1.7 Internal Compliance Investigation Policy

  • PURPOSE:

    A detailed investigation of a report of non-compliance complaints or erroneous internal procedures will preserve the integrity of the Compliance Program and will assist in for the implementation of disciplinary actions.

    POLICY:

    LHCC is committed to full compliance with applicable state, federal and local laws. The Compliance Officer shall have the responsibility and authority to conduct and oversee independent compliance investigation to detect possible violations of the law, with legal guidance from our outside counsel as appropriate. The extent of the investigation will vary depending upon the matter investigated.
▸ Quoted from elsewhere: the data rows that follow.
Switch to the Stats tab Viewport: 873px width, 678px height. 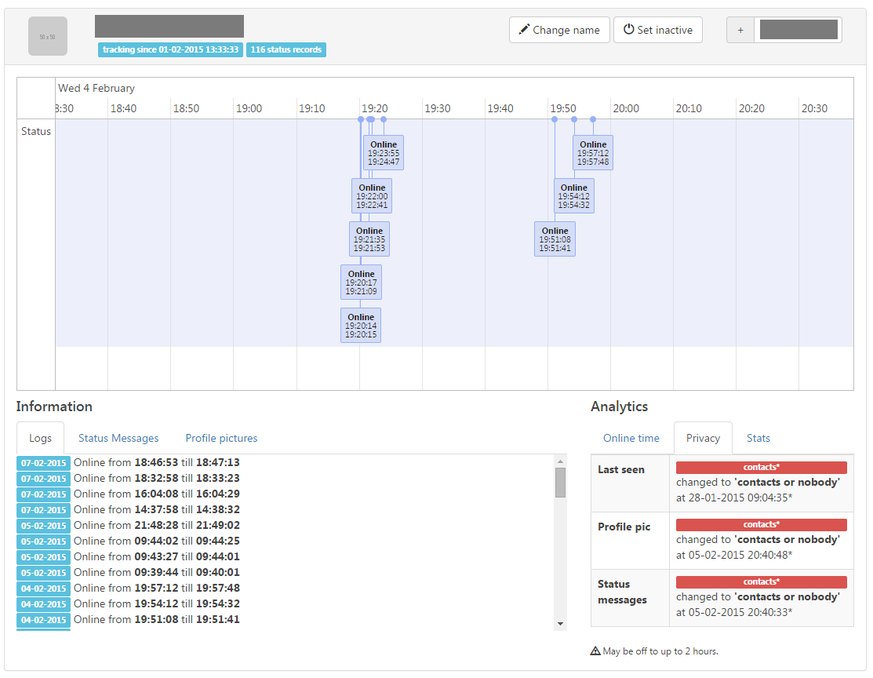[758, 438]
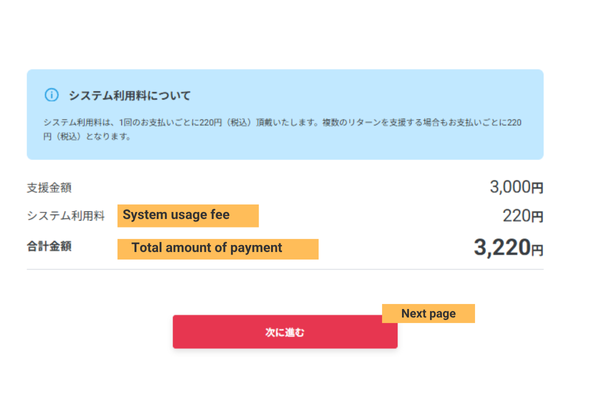Click the 円 symbol in the 220 fee row
The width and height of the screenshot is (600, 414).
[537, 217]
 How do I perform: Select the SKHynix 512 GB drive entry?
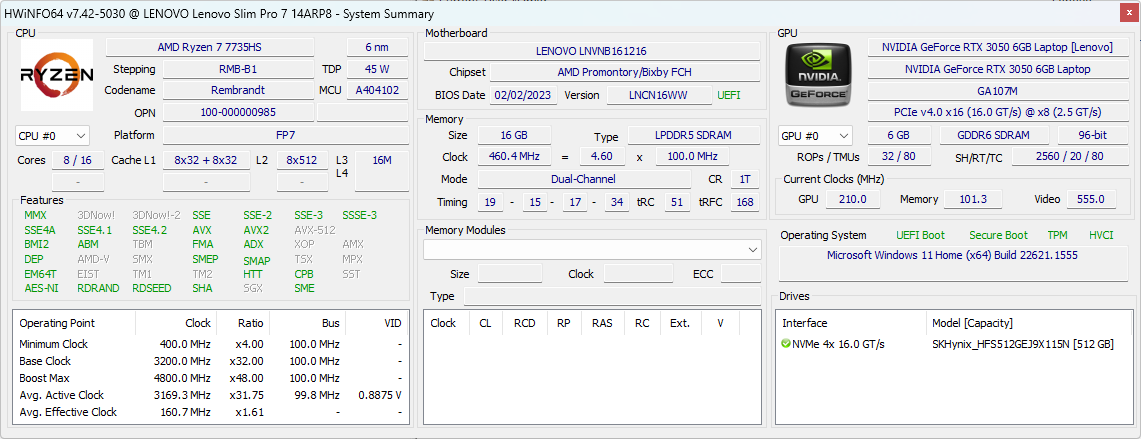point(1022,344)
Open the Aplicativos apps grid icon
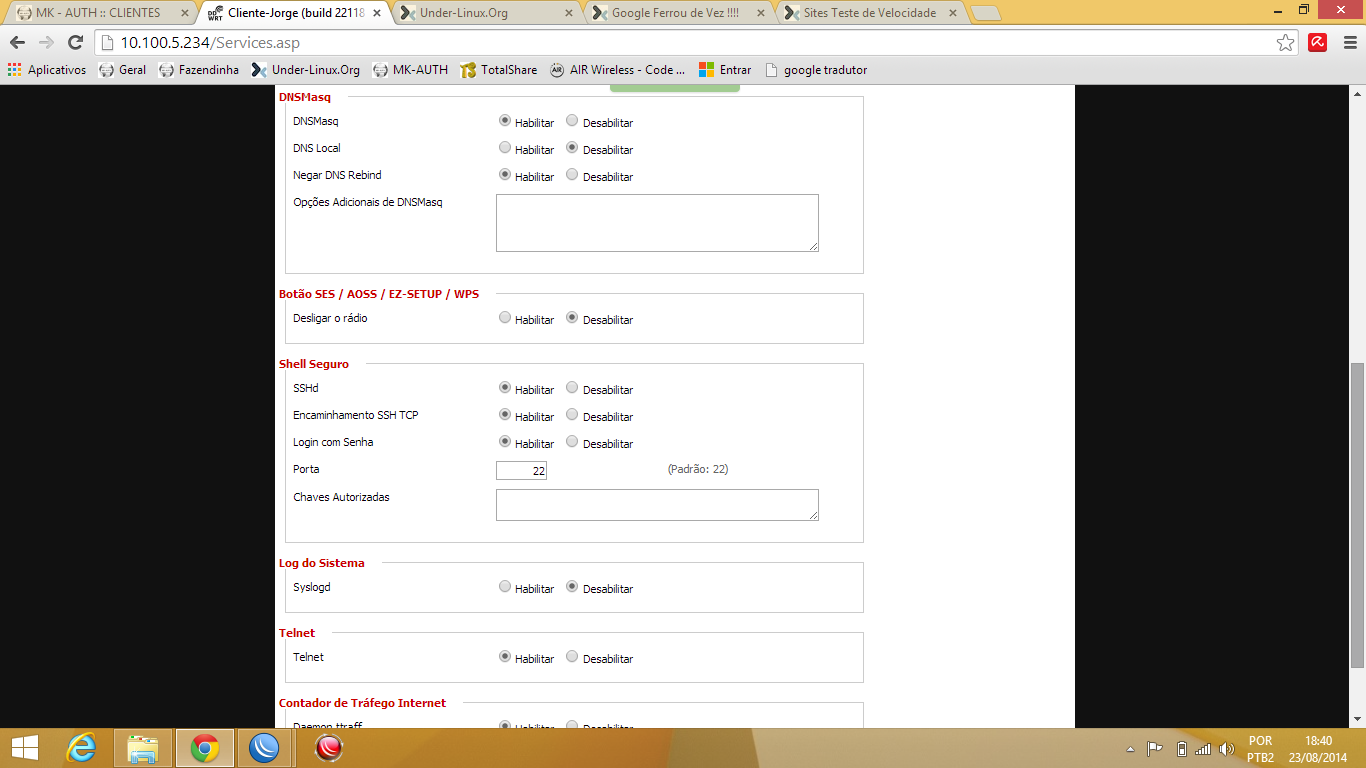 tap(14, 70)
The Compliance Officer will investigate every report of non-compliance to determine whether a violation of the Compliance Program or other state or federal healthcare law, statute or regulation has occurred. Investigations may include interviewing employees and/or reviewing documentation. Each employee must cooperate with such investigations.

    PROCEDURE:

    1. The Compliance Officer shall commence and/or oversee investigations on all compliance-related matters within seven (7) days following receipt of the report indicating a matter warranting investigation.
    2. The Compliance Officer may delegate the investigation responsibilities but will retain ultimate supervision and responsibility for all compliance investigations.
    3. The investigation may include, but is not limited to:
      1. reviewing and preserving documents related to the matter;
      2. interviewing appropriate individuals;
      3. reviewing policies and procedures applicable to the matter;
      4. collaborating with an internal LHCC facility authority, as needed; and
      5. engaging outside legal counsel to assist in the investigation, as needed.
    4. If a significant compliance violation is found, the Compliance Officer and/or an internal LHCC facility authority, shall develop and implement a corrective action plan.
    5. All investigation methods and findings pursuant to the investigation must be documented. Copies of supporting documentation should be attached to all reports.
      1. If the investigation findings do not substantiate the allegation or matter, the investigation will be closed by the Compliance Officer. Documentation regarding the investigation will be filed and maintained by the Compliance Officer for a minimum of seven (7) years after the investigation has closed.
      2. If a compliance violation is found, all documentation related to the investigation will be maintained as an “open” investigation until a corrective action plan has been completed and the matter has been resolved, at which time the investigation file will be filed and maintained for a minimum of seven (7) years after the investigation has been closed.
    6. For investigations implicating the CEO, President or Director of Operations, the Compliance Officer shall notify the CEO and will conduct and coordinate the investigation. For investigations implicating the Compliance Officer, the Director of Operations will conduct and coordinate the investigation.